(Beginning of DATA SUPPLIED)

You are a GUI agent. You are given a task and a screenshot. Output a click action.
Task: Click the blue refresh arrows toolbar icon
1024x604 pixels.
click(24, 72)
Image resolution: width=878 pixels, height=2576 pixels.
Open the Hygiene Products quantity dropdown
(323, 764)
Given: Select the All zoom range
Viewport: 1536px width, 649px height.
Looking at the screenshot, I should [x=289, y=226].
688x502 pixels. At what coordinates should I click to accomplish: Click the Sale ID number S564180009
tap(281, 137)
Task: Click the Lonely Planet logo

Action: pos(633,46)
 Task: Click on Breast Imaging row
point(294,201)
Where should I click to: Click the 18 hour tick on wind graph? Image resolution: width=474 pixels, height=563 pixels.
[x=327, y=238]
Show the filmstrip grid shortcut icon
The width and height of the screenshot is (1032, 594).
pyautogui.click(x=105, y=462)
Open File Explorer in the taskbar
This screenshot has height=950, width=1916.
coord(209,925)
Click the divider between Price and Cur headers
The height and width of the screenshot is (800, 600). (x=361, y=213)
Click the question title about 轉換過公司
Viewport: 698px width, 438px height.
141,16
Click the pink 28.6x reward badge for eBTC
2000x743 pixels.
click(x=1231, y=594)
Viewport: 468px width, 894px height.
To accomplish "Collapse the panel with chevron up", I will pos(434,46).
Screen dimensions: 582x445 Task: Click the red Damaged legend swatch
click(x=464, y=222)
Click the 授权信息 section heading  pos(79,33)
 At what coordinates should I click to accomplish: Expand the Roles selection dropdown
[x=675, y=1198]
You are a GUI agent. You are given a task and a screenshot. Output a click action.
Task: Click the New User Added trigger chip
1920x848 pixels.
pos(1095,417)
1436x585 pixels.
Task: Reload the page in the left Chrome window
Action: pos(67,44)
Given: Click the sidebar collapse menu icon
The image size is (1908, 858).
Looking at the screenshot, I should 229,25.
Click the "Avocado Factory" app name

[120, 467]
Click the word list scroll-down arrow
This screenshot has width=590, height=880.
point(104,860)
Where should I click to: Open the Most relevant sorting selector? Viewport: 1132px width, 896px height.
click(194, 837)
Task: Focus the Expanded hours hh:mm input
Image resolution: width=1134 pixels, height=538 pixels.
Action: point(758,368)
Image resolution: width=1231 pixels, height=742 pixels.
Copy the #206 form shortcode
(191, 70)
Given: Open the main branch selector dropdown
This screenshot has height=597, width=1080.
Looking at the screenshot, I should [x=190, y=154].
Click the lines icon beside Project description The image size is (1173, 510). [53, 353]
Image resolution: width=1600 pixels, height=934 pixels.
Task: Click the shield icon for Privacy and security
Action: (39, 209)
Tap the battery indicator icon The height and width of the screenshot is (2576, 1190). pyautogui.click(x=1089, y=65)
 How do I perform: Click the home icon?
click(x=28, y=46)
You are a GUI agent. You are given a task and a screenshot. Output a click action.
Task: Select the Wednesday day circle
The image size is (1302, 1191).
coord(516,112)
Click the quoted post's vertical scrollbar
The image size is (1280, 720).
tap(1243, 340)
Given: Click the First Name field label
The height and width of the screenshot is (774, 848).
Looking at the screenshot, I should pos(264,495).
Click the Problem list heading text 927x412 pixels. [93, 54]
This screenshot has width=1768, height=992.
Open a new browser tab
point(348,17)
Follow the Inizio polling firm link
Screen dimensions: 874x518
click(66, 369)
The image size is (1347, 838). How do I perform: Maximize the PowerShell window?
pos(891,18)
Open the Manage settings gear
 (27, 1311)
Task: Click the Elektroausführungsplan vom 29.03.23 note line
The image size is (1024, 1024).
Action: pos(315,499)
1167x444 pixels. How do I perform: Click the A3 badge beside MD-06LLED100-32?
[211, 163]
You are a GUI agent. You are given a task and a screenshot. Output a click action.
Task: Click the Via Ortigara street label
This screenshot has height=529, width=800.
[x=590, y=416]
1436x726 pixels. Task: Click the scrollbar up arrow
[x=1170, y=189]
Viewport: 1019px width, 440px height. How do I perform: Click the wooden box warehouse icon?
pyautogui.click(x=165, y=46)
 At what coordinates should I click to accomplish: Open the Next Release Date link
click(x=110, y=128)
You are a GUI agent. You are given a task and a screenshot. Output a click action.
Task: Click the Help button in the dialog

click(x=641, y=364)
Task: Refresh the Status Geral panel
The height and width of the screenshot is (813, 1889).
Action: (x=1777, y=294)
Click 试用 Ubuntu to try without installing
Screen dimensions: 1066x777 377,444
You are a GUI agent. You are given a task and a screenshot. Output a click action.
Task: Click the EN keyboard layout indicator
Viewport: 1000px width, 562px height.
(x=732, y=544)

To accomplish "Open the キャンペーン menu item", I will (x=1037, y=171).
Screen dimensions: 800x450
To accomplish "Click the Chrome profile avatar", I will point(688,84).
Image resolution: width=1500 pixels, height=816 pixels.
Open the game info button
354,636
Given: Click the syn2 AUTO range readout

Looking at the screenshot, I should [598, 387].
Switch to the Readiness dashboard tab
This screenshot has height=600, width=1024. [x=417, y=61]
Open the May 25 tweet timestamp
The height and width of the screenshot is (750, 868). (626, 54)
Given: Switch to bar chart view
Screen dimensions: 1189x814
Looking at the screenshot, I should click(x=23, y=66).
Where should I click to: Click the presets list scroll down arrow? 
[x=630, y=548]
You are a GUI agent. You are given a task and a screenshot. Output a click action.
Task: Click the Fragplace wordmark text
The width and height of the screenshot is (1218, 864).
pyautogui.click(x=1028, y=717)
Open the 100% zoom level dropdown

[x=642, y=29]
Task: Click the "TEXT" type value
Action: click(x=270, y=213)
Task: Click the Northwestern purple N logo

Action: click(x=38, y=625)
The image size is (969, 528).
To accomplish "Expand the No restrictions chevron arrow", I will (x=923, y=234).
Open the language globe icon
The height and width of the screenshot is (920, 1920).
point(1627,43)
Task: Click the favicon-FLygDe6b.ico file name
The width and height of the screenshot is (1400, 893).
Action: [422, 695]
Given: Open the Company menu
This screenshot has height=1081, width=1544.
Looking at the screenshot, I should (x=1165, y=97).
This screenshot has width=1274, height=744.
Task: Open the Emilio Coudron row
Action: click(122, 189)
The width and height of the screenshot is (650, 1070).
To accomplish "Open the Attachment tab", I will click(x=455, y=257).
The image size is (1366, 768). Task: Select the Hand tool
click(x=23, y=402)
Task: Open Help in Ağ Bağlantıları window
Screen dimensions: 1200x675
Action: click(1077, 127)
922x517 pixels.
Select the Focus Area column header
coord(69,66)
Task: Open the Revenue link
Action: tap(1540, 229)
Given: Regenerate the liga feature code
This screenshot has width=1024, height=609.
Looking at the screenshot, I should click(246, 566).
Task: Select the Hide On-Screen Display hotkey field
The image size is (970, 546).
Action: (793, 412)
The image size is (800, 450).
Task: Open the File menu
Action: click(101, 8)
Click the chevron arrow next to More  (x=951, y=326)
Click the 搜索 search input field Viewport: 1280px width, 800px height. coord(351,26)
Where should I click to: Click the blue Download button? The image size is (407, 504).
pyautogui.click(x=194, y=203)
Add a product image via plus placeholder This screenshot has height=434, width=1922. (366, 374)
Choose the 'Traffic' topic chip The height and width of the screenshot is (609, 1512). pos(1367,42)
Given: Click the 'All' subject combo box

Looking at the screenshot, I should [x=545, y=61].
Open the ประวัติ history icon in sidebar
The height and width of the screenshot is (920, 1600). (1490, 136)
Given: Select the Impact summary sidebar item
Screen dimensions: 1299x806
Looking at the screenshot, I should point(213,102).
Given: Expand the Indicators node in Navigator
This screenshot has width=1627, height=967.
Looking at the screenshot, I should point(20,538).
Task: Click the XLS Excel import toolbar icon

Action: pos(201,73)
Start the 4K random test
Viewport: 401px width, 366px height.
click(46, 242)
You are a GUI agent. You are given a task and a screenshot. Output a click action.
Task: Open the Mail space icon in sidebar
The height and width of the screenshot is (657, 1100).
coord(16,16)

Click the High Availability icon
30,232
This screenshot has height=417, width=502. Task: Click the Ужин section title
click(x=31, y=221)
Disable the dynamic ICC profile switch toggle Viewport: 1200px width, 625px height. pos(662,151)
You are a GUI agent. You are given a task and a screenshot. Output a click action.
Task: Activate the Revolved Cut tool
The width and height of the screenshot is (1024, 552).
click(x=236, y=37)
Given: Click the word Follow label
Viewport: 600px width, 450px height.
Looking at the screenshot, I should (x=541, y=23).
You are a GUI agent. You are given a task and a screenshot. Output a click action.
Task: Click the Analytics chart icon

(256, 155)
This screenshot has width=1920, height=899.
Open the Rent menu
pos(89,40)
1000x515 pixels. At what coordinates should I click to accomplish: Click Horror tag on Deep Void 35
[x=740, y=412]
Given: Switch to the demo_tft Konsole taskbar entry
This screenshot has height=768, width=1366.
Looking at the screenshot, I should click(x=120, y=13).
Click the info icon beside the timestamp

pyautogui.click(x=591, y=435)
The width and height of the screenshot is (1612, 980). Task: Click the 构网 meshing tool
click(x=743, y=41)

(End of DATA SUPPLIED)

## PROBLEM REQUIREMENTS
The answer must be a single number: how many lines above contain the word "heading".

## WORKED SOLUTION
2